• 수행할 작업
아래 자료에서 "Find the location" 부분이 있는 줄부터 "new tab is located at coordinates (292, 18)." 부분이 있는 줄까지, 양 끝 줄을 포함해 한 줄을 문자열 하나로 삼는 JSON 목록으로 나타내세요. 빈 줄은 빼고, 그림은 답에 넣지 마세요.
-------- 제공된 자료
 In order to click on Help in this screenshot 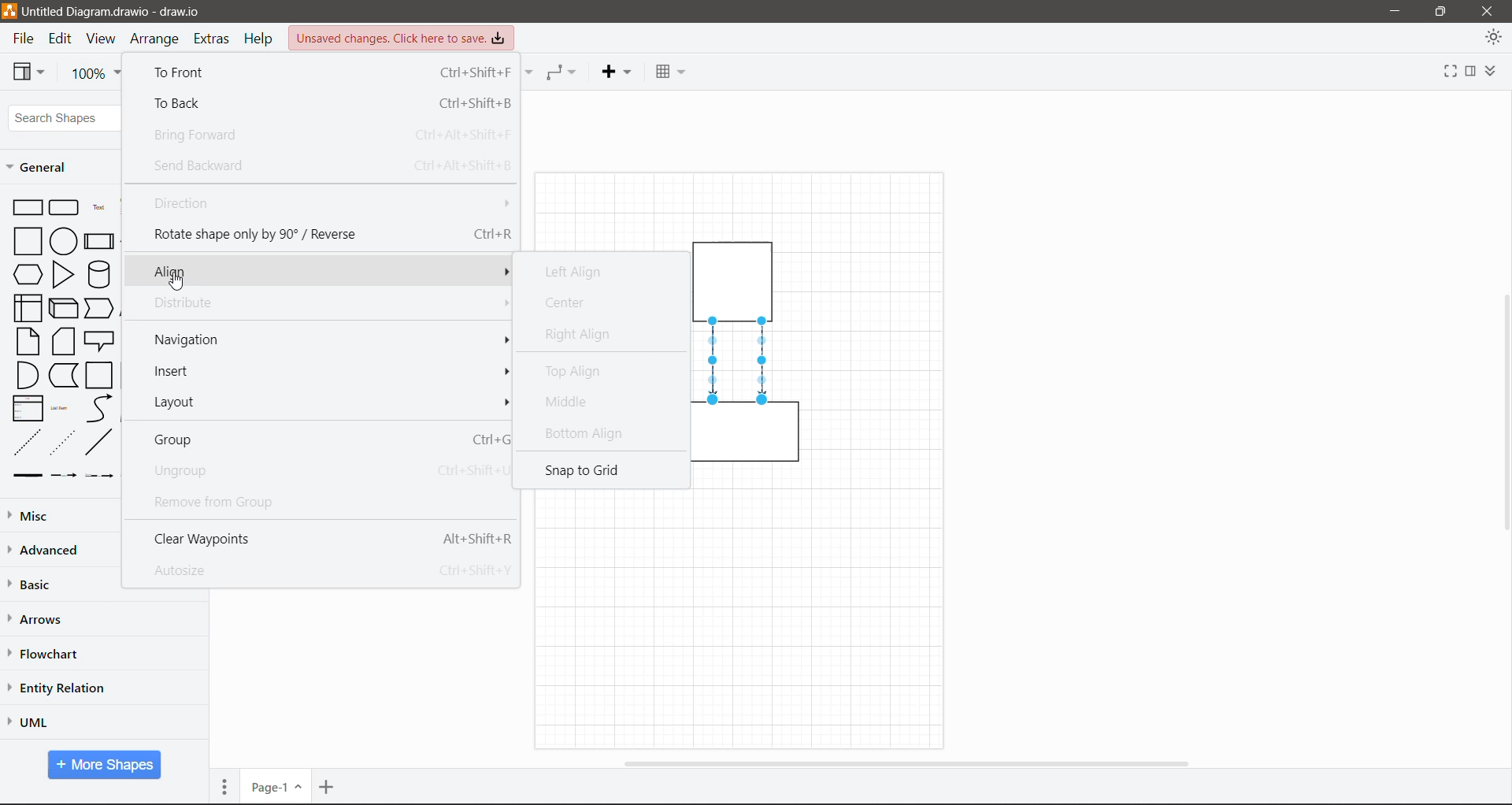, I will do `click(261, 39)`.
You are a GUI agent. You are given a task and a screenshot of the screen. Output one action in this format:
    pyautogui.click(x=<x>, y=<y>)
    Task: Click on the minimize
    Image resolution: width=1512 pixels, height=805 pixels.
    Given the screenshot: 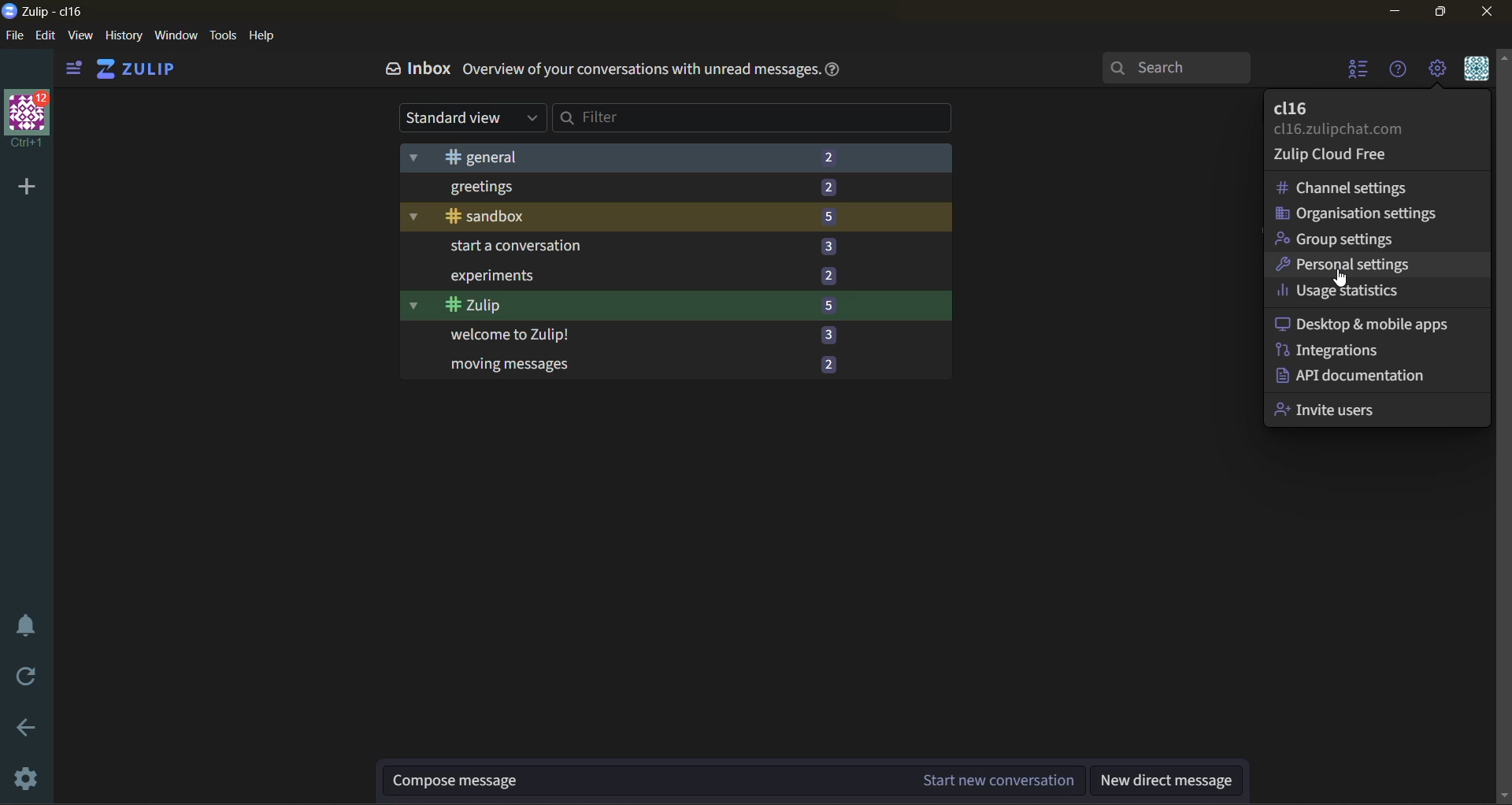 What is the action you would take?
    pyautogui.click(x=1393, y=12)
    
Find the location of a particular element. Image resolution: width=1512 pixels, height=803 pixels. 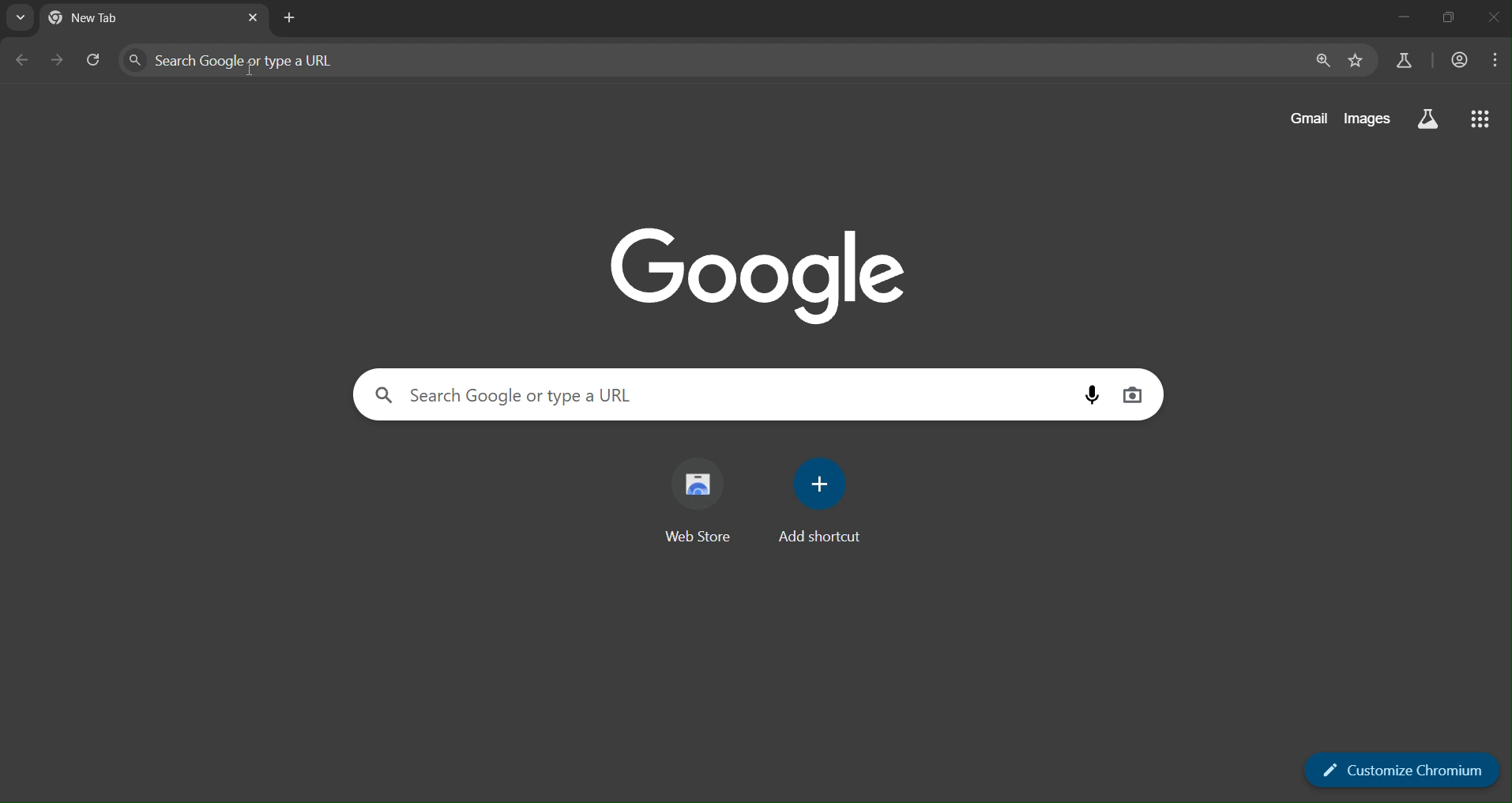

new tab is located at coordinates (292, 18).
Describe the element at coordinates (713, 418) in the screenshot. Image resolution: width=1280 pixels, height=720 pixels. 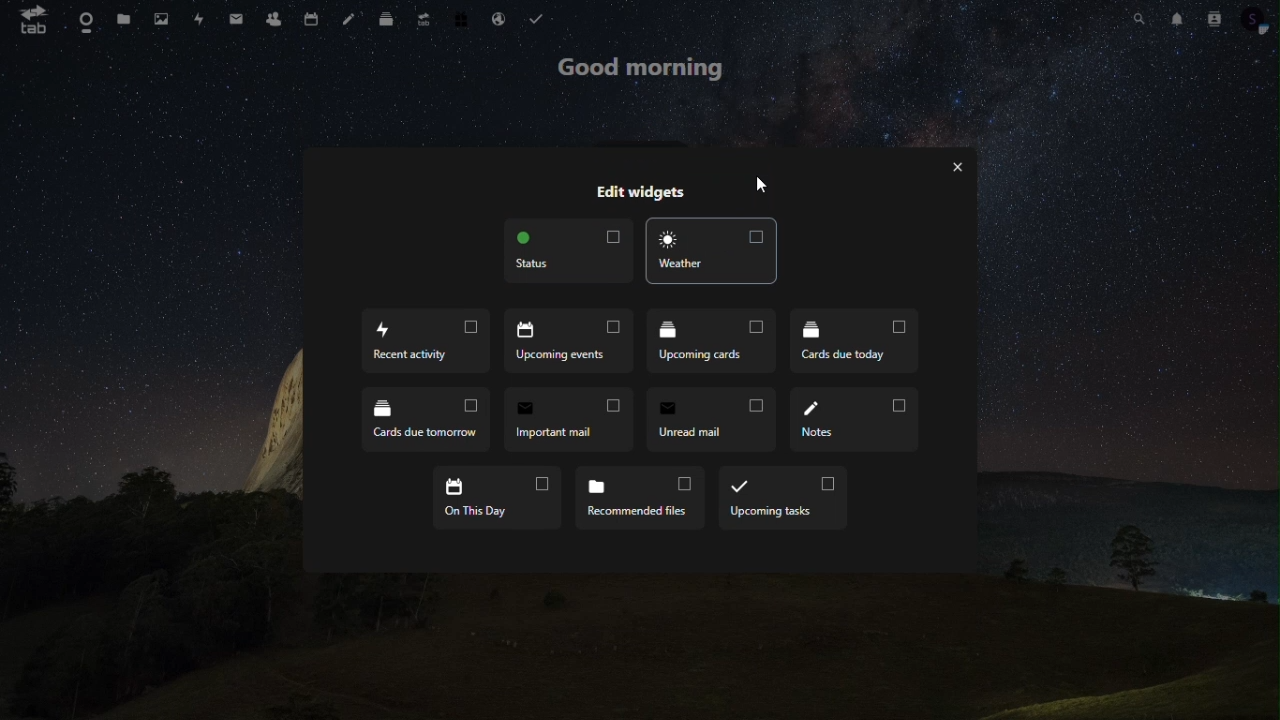
I see `unread  mail` at that location.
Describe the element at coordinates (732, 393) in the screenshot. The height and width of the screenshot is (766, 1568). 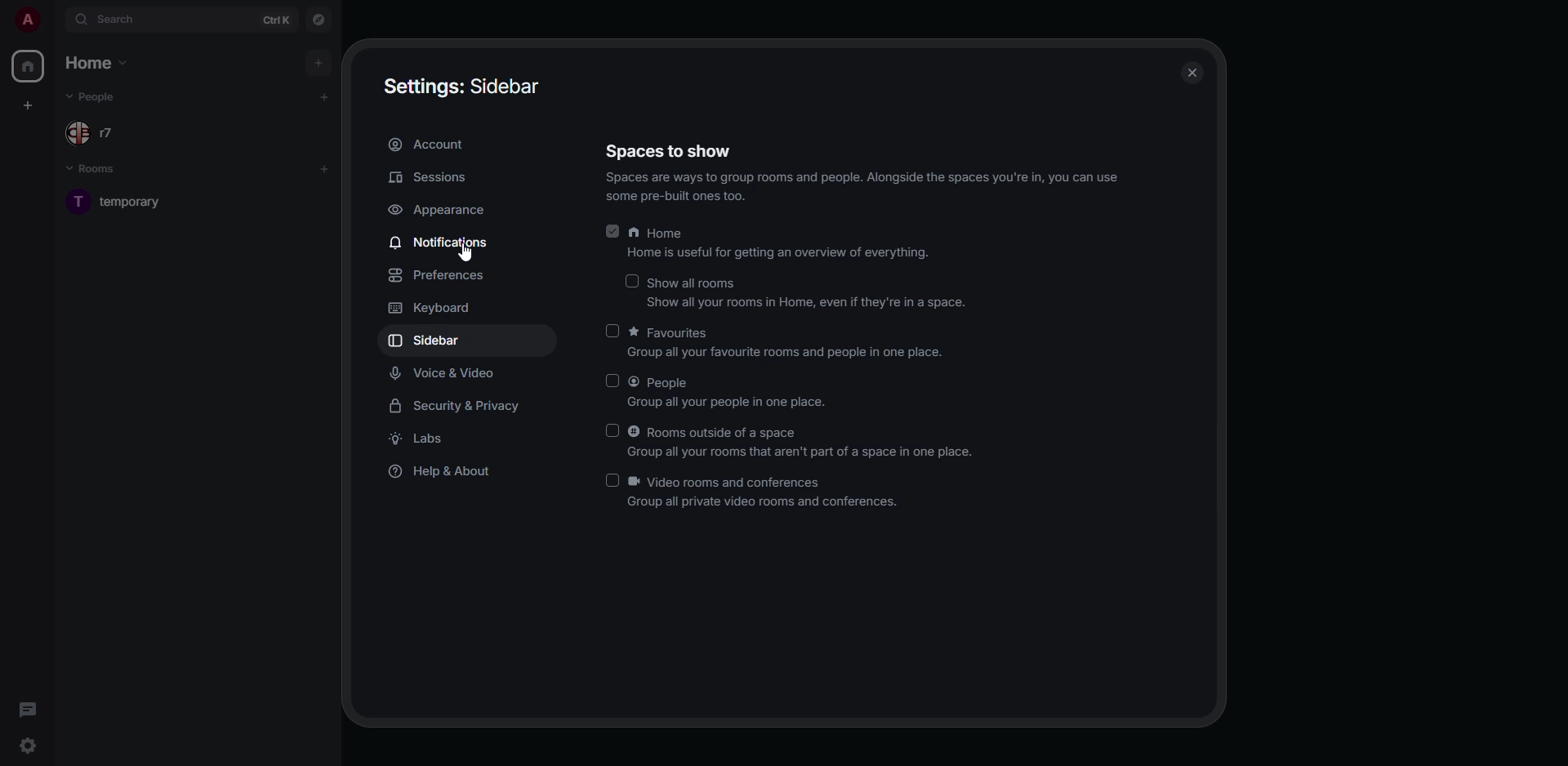
I see `people` at that location.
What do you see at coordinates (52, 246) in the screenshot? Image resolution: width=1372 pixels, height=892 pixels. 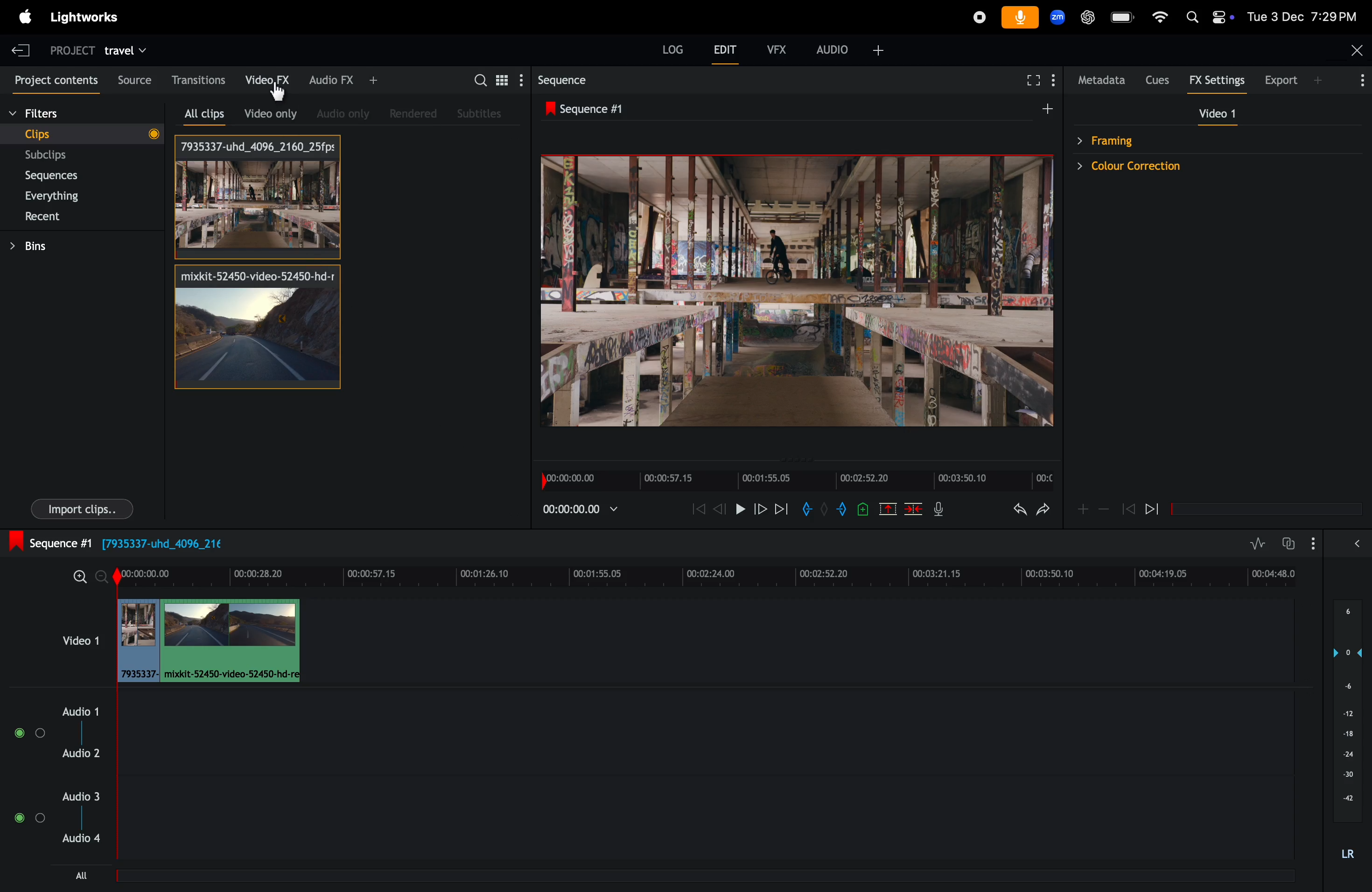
----------------
• 문제 풀이
[
  "Find the location of a particular element. Image resolution: width=1512 pixels, height=803 pixels. ",
  "new tab is located at coordinates (292, 18)."
]